◆ EXERCISE DESCRIPTION ◆
Copy the listing below word for word, starting at the line that contains "You are a computer-use" and ending at the line that contains "Action: (x=679, y=655)", including both of those lines. Leave the pictures out of your answer.

◆ EXERCISE INPUTS ◆
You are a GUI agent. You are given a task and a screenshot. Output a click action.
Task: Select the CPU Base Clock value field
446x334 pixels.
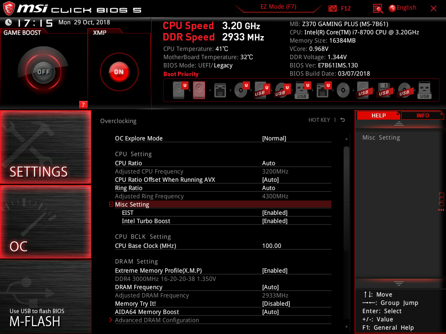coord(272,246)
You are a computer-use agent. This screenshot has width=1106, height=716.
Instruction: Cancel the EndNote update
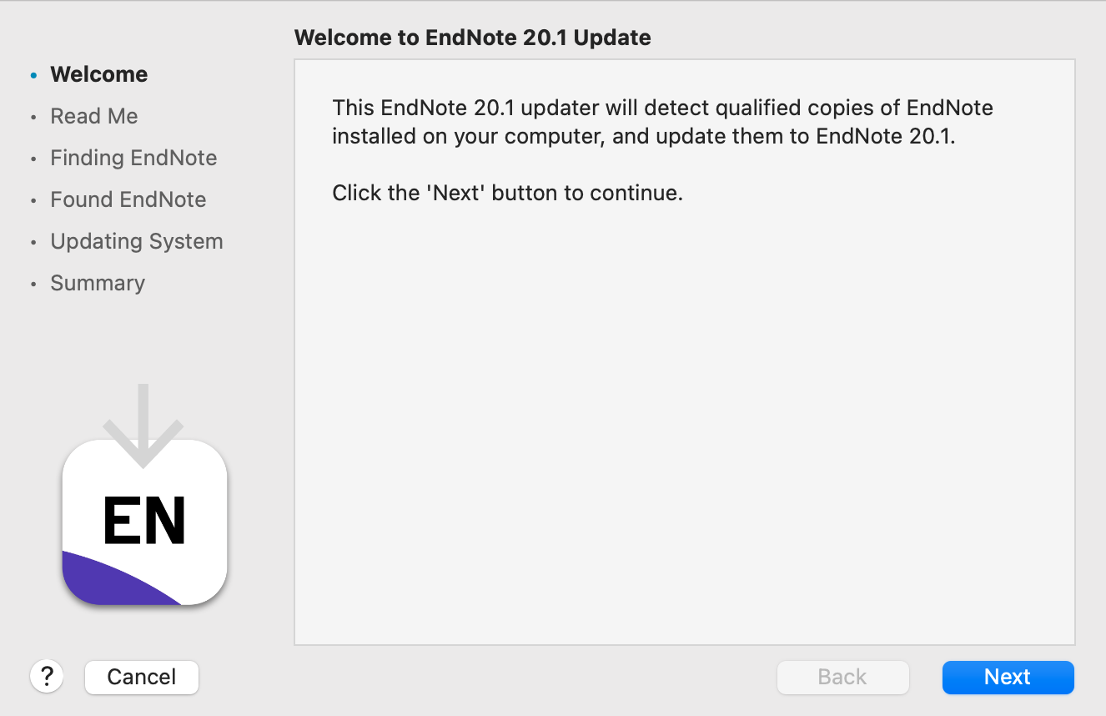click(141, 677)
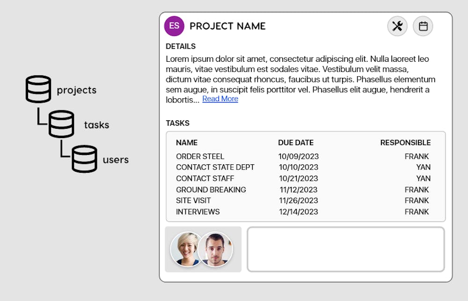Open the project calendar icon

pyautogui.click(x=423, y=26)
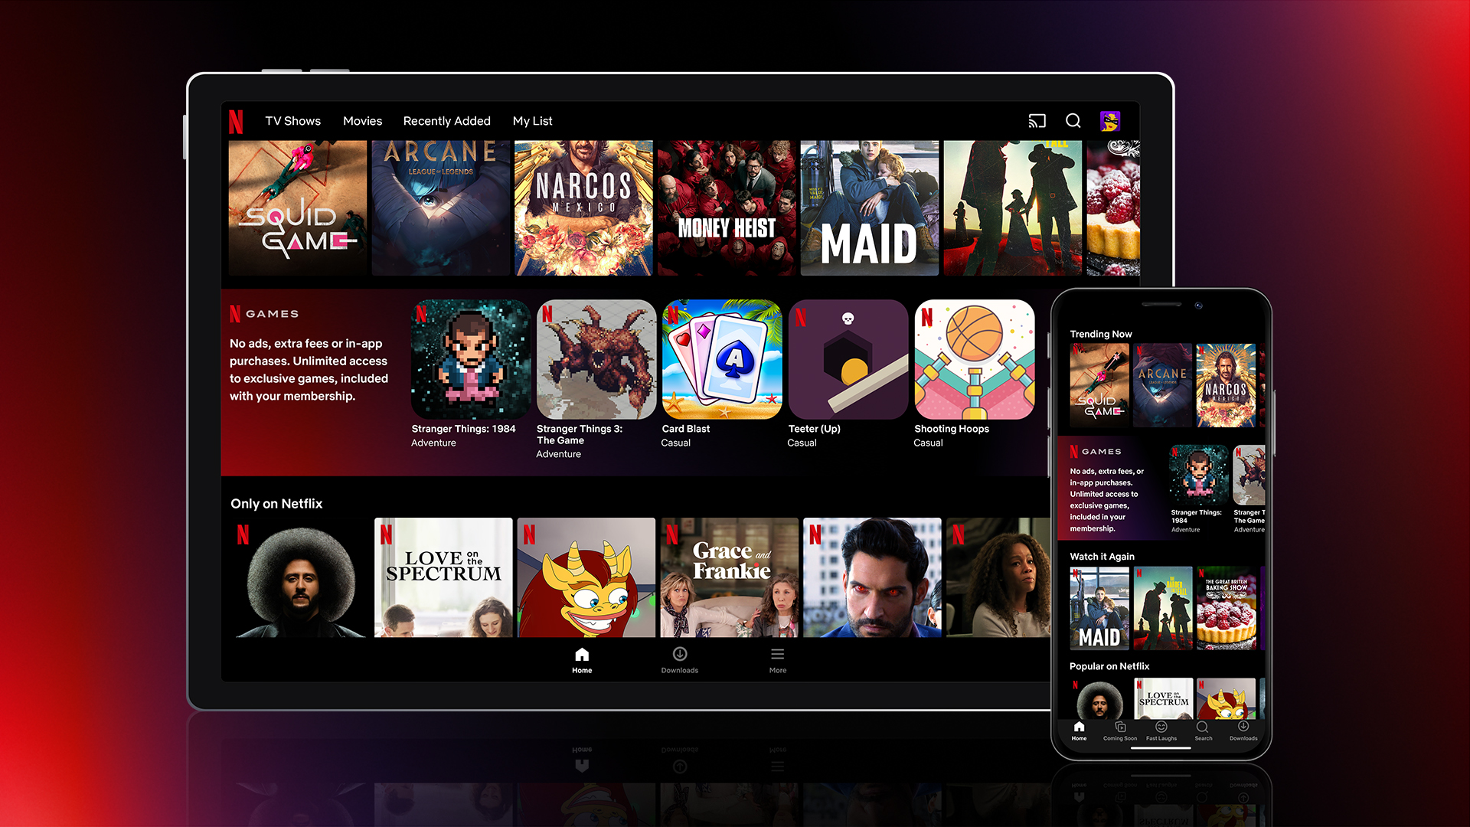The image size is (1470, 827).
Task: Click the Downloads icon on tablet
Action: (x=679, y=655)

==

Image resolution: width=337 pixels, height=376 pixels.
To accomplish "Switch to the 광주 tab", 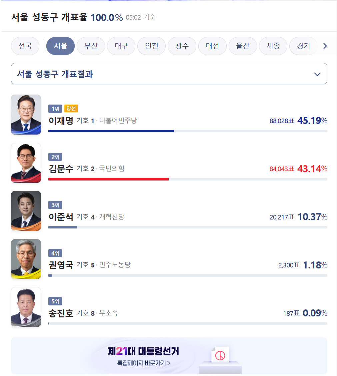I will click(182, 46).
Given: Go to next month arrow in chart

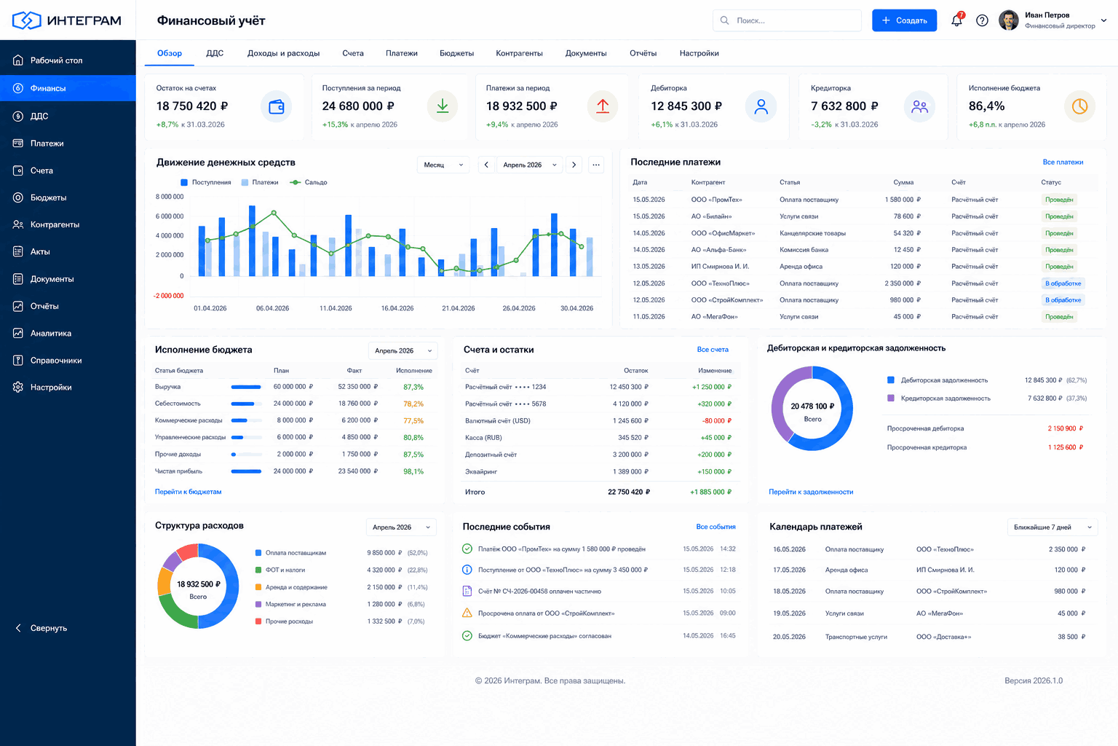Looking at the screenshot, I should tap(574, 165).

◆ RESULT BELOW ◆
You are a computer-use agent. This screenshot has width=1106, height=716.
Instruction: Cancel the EndNote update
click(141, 677)
Open the project calendar icon

pyautogui.click(x=423, y=26)
The image size is (1470, 827).
Task: Click the Downloads icon on tablet
Action: (x=679, y=655)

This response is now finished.